» Activity
In the records below, the lines from the one containing "Task: Expand the Description combo box arrow" through the last are to be reproduced exactly and alone.

───

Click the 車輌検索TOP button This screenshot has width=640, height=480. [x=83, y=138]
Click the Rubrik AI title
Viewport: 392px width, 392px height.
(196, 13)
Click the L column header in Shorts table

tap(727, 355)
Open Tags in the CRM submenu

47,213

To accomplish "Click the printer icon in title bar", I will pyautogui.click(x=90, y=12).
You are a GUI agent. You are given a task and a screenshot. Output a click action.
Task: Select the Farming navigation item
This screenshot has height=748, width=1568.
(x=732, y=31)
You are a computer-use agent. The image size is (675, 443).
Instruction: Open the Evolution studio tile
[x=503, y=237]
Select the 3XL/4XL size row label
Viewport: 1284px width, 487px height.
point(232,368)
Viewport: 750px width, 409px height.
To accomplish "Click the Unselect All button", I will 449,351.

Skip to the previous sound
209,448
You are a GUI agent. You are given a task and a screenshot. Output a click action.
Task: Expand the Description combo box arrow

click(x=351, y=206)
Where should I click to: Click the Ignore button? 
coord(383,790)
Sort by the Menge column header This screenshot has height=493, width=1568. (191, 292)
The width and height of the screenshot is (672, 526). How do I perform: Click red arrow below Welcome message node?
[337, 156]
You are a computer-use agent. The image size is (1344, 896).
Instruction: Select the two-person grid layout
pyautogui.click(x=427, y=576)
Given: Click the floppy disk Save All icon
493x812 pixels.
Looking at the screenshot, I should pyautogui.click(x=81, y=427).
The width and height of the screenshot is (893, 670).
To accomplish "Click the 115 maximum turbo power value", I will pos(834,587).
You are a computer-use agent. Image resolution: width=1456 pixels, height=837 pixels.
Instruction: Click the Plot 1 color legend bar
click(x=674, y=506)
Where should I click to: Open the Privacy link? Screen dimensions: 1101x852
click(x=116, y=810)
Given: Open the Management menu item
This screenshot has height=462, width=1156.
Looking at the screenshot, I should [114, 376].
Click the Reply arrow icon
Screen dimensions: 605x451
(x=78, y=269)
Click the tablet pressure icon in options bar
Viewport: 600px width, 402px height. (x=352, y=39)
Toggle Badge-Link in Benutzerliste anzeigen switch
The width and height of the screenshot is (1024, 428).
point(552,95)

───

» Written answer
Task: Expand the Description combo box arrow

click(x=351, y=206)
Where should I click to: Click the Ignore button? 
coord(383,790)
Sort by the Menge column header This screenshot has height=493, width=1568. (191, 292)
The width and height of the screenshot is (672, 526). How do I perform: Click red arrow below Welcome message node?
[337, 156]
You are a computer-use agent. The image size is (1344, 896).
Instruction: Select the two-person grid layout
pyautogui.click(x=427, y=576)
Given: Click the floppy disk Save All icon
493x812 pixels.
Looking at the screenshot, I should pyautogui.click(x=81, y=427).
The width and height of the screenshot is (893, 670).
To accomplish "Click the 115 maximum turbo power value", I will pos(834,587).
You are a computer-use agent. Image resolution: width=1456 pixels, height=837 pixels.
Instruction: Click the Plot 1 color legend bar
click(x=674, y=506)
Where should I click to: Open the Privacy link? Screen dimensions: 1101x852
click(x=116, y=810)
Given: Open the Management menu item
This screenshot has height=462, width=1156.
Looking at the screenshot, I should [114, 376].
Click the Reply arrow icon
Screen dimensions: 605x451
(x=78, y=269)
Click the tablet pressure icon in options bar
Viewport: 600px width, 402px height. (x=352, y=39)
Toggle Badge-Link in Benutzerliste anzeigen switch
The width and height of the screenshot is (1024, 428).
point(552,95)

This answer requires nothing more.